CARICOM Secretariat, Turkeyen, Greater Georgetown, Guyana – The Caribbean Community (CARICOM) Secretariat’s Technical Action Services Unit (TASU) is intensifying its efforts to build capacity within CARICOM Member States to effectively participate in the CARICOM Single Market and Economy (CSME).

TASU, which was established as a rapid response Unit to provide technical support to Member States in advancing the implementation of the CSME, is spearheading a needs-assessment project titled Strengthening the CARICOM/UNDP Partnership for Sustainable Development: Evaluation of TASU Interventions and Needs Assessment in Member States through funding from the United Nation Development Programme (UNDP).

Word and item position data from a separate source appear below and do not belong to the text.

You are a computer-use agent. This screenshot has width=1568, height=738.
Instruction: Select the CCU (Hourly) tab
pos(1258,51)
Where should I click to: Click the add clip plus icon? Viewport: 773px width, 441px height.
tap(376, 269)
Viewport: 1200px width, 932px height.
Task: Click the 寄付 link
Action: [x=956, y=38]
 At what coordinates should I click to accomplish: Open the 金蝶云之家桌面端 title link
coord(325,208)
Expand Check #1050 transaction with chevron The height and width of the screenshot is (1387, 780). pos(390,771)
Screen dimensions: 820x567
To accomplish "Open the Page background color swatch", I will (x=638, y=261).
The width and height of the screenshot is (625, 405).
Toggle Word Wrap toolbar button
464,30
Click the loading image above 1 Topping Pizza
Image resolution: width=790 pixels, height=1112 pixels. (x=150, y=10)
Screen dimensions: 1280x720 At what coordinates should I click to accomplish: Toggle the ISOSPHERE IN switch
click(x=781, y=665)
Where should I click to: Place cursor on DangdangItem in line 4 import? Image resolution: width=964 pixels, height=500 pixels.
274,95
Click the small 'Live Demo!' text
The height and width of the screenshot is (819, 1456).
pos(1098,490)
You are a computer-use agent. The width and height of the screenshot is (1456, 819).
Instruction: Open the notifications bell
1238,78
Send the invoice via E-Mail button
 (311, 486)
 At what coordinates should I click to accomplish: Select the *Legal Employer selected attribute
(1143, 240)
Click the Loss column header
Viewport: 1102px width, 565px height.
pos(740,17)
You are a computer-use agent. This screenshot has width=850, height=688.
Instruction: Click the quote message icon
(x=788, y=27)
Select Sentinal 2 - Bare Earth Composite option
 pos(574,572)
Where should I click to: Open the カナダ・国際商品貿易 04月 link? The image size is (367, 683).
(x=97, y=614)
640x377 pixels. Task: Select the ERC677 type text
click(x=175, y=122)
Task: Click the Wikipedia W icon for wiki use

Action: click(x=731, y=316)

The project seeks to assess needs within CARICOM Member States to inform future interventions and it encompasses an evaluation of the Unit’s past interventions to determine areas where successes have been accrued; failures and lessons learned.

Technical Coodinator of TASU, Mr. Melbour Phillip said that the first needs-assessment, conducted in 1995 during TASU’s infancy, had guided its work. The time had come to determine whether its strategies over the years had been effective and where modification was necessary, the Coordinator stated.

Since the Needs Assessment project began June last, consultations have been held with government officials in CARICOM Member States in sectors including education, immigration, services, labour, and trade and commerce in Belize, Grenada, St. Kitts and Nevis, Saint Lucia, St. Vincent and the Grenadines and Guyana. Consultations will continue from 29 September – 1 October in Jamaica and Dominica simultaneously, and 4 – 5 October in Antigua and Barbuda. The project targets eight CARICOM countries.

Mr. Phillip said that the information gathered so far had revealed that there was need for institutional strengthening in key areas to advance the implementation of the CSME, including mechanisms for accreditation and standards to allow for the movement of goods, capital and people within the Community, as provided for in the Revised Treaty of Chaguaramas.

“Most Member States do not have accreditation boards because of the lack of capacity,” Mr. Phillip said.

Among the CARICOM Member States, Barbados, Guyana and Trinidad and Tobago have organised accreditation bodies. Part of the needs assessment project will allow for Member States to assist each other in the setting up of similar mechanisms.

The Technical Coordinator said that even as this project was under way, similar studies done by the Secretariat were being reviewed to extract recommendations, in the on-going effort to help CARICOM Member States build capacity to advance the integration movement.